David Lynch’s Crucifixion (2008-9) and I Burn Pinecone (2009), courtesy of Griffin LA.

David Lynch: director, auteur, visionary. Add in a dose of ambiguity, dark humor, a distinct aesthetic, and little bit o’ crazy and you have all the fixings for a visual artist of the highest caliber. Earlier this year, Lynch contributed artwork for Danger Mouse and Sparkehorse album Dark Night of the Soul, culminating in a multimedia art/sound installation with Danger Mouse at LA’s Michael Kohn Gallery. This month brings Lynch’s first painting show in a decade, now on display at Griffin, also in The City of Angels (where else? David Lynch is Los Angeles). His “monumental” canvases are sized eight-by-ten feet and incorporate terrifying creatures and ambiguous landscapes — though we have yet to see blond women, red curtains, or dwarves.

Bicycle racks designed by David Byrne in New York, photos courtesy of New York City DOT.

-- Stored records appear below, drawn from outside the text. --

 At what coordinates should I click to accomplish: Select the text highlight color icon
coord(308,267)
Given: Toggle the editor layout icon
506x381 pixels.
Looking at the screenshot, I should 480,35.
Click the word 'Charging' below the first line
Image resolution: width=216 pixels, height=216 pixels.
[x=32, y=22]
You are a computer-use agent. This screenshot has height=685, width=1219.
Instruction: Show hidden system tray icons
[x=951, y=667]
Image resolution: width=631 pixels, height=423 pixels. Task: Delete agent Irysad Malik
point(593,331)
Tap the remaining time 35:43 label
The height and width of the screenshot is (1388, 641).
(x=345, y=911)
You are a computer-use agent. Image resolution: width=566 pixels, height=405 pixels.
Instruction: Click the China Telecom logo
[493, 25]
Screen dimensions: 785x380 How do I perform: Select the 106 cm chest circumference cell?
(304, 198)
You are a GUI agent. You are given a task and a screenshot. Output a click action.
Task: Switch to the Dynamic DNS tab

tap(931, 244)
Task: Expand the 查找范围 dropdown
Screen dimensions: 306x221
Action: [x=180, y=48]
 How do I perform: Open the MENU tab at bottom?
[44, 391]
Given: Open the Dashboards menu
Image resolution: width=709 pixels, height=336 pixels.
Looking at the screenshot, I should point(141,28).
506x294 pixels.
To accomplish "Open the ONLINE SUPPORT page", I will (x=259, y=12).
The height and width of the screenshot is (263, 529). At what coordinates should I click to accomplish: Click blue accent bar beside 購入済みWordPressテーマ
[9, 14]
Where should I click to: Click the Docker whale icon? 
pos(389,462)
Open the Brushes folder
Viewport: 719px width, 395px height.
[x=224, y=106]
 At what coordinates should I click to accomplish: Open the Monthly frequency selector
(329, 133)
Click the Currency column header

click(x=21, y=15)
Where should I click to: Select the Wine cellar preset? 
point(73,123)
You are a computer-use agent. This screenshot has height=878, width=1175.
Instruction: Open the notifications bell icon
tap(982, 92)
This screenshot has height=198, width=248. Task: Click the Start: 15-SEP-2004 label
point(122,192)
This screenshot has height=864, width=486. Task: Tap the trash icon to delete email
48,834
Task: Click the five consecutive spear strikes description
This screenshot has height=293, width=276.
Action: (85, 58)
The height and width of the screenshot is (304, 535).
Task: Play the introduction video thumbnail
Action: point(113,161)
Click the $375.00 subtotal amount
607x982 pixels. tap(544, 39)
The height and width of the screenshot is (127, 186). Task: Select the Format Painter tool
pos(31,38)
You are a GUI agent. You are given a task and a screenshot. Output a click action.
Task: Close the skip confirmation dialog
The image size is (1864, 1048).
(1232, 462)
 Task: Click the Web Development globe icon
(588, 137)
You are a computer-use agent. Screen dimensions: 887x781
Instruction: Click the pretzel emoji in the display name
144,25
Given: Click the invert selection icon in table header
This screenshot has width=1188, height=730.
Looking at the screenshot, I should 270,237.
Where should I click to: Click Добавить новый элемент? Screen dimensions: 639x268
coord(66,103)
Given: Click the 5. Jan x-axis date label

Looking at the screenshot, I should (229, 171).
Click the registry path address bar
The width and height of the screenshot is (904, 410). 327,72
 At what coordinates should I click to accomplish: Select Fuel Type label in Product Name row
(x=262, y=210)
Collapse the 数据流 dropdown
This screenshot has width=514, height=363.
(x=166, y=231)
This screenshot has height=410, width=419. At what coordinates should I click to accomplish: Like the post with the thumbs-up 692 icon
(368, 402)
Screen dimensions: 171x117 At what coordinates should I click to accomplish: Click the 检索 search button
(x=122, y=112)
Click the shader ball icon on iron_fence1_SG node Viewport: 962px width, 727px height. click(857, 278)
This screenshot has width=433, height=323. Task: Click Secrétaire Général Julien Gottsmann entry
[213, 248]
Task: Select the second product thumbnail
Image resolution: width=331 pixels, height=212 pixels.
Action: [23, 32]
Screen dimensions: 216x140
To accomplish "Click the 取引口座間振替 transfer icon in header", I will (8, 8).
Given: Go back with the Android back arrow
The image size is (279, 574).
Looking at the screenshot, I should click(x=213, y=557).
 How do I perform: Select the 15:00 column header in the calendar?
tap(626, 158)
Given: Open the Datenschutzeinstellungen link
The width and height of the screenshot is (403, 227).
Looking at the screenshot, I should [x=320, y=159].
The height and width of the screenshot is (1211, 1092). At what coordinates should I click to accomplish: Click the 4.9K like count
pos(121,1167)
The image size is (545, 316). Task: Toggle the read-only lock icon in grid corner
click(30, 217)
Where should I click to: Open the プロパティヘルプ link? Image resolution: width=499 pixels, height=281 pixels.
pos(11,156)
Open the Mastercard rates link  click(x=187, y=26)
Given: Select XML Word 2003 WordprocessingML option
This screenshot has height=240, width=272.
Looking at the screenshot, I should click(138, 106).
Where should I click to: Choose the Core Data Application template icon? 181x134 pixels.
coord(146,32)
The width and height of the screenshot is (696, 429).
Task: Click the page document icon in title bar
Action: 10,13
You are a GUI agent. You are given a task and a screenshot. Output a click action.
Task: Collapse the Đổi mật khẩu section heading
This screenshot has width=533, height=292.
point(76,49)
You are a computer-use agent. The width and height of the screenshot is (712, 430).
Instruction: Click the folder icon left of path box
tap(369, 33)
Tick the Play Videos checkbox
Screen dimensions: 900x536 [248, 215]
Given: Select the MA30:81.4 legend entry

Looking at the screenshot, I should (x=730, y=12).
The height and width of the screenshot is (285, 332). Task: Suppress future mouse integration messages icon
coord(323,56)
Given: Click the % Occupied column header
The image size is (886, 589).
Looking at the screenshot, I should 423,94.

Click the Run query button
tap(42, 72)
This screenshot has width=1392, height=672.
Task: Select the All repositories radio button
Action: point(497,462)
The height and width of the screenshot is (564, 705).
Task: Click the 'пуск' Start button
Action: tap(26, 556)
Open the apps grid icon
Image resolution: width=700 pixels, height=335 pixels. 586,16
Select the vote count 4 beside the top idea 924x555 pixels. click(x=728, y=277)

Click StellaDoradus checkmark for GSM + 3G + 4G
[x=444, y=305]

Former Talking Head David Byrne is no stranger to the exploration of creative disciplines. He scored The Last Emperor, designed bicycle racks for the city of New York, published five books, dates Cindy Sherman, and is collaborating on play about Imelda Marcos. His latest book, a “behind-the-handlebars viewpoint” of cycling through urban environments, is as much a meditation on city planning as it is a non-fiction narrative. Sample sentence from The Bicycle Diaries: “Riding a bike through all this is like navigating the collective neural pathways of some vast global mind.” We’re hoping he helped design the book cover, too.

To promote her latest novel — The Year of the Flood, a follow-up to the apocalyptic Oryx and Crake — Margaret Atwood is taking her show on the road with a series of performance art pieces disguised as book promotion. Not the average strategy for a grand dame of fiction; in fact, Atwood’s publisher Ellen Seligman calls the project “unprecedented” in the field of publishing. Each performance (sorry, in Canada only) feature 14 hymns which Atwood composed with the help of L.A.-based Orville Stoeber. The lady’s tech-savvy as well: Atwood helped design the book tour website and is posting to a blog and a Twitter feed.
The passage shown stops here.